Look through the entries and count each line that includes the string "Given". Reply with the number alone.

===== Supplied records =====

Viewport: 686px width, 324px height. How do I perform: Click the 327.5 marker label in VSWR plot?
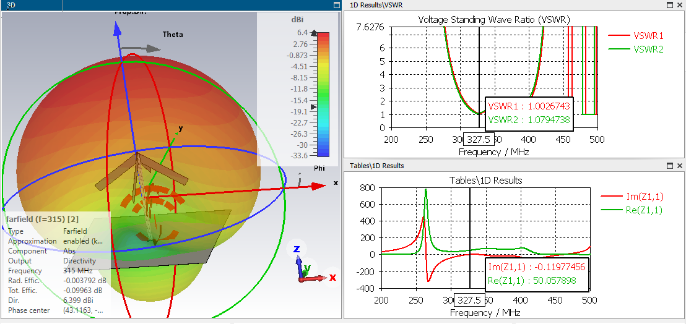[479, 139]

=====
===== Supplied records =====

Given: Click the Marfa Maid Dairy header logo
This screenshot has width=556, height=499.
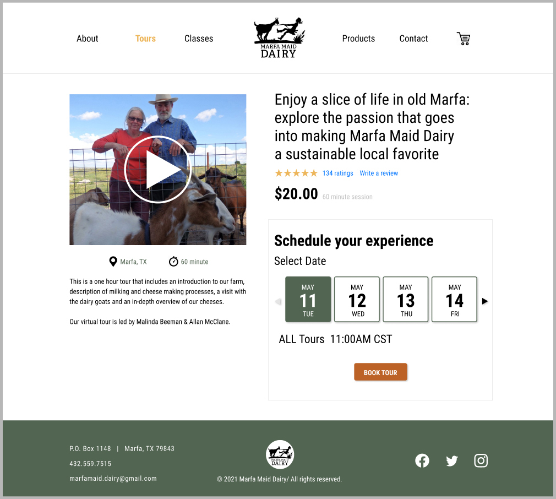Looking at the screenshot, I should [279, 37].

=====
===== Supplied records =====

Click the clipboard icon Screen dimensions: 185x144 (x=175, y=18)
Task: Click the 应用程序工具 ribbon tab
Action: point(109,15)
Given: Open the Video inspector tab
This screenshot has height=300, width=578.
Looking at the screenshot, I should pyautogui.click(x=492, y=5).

=====

:: Written answer ::
2